Consider the Linear Transformation on $\mathbb{R^4} \to \mathbb{R^4}$ given by the matrix
$$ A = \begin{pmatrix} 1 & 2 & 0 & 0\\ 0 &2 & 0 &0\\ 0 &0 &0 &1\\ 0 &0 &-1 &0 \end{pmatrix}$$ Then the number of Linearly Independent Vectors whose direction is invariant under this transformation is :
(a) 0
(b) 1
(c) 2
(d) 4
Now, this question is simply asking for the number of L.I. Eigen Vector corresponding to the given Linear Transformation.
Now, the eigen values are given by : $1,2,i, -i$
Now, I know this theorem that eigen vectors corresponding to distinct eigen values are Linearly Independent.
So, $4$ should be the correct answer .
But, if all $4$ eigen vectors are L.I. then the matrix is diagonalisable.
Although for matrix to be diagonalisable the eigen values must belong to the field in which we are working.
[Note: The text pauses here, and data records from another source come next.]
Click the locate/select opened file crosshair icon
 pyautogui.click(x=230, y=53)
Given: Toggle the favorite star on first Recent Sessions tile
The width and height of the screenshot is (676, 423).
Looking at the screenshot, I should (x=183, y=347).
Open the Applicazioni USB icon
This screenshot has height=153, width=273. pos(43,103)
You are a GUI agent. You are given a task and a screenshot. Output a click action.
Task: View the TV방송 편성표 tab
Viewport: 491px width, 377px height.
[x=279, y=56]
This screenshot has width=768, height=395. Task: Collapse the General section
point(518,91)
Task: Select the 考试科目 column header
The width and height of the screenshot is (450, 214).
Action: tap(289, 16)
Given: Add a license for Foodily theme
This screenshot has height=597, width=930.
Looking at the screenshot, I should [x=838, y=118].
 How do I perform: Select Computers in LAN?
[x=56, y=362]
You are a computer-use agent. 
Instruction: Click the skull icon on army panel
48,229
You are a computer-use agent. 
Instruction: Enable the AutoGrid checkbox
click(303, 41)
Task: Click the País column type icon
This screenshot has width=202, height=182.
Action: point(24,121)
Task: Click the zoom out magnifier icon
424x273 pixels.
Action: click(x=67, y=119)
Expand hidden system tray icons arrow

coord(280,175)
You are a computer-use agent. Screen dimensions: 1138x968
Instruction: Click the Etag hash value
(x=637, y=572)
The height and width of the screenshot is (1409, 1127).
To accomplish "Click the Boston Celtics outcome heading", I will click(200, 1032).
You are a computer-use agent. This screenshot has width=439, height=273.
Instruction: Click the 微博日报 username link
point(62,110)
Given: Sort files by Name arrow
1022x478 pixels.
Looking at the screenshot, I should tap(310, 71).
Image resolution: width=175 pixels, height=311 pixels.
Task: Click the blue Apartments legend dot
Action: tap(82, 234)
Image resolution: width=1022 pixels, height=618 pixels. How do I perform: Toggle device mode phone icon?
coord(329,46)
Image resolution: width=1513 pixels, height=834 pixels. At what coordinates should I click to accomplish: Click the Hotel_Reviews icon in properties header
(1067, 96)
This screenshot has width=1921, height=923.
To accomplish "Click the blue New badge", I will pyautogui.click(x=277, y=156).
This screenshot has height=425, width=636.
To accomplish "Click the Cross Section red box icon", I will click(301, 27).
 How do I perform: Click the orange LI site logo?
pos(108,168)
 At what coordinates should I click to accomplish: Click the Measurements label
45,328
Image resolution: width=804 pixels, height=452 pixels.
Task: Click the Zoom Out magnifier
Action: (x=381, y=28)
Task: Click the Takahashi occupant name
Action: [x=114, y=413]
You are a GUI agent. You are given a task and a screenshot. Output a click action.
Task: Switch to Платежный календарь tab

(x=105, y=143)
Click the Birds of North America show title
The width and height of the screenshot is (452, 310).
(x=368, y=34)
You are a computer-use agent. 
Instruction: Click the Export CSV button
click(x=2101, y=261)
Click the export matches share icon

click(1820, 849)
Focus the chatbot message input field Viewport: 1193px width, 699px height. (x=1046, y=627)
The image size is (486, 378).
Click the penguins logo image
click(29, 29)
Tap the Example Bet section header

(This is the precise reason why the matrix $\begin{pmatrix} 0 & -1\\ 1 & 0 \end{pmatrix}$ is not diagonalisable over $\mathbb{R}$ although its eigen values are distinct.)
So, My question is :
What exactly is the correct answer to this question is it option (c) because only $2$ eigen values belong to the field $\mathbb{R}$ or is it option (d)
Can someone help me here ?
Thank you.
The answer is $2$. In this context, the only eigenvalues that matter are the real ones, and there are $2$ real eigenvalues. You can take, say, the vectors $(1,0,0,0)$ and $(2,1,0,0)$.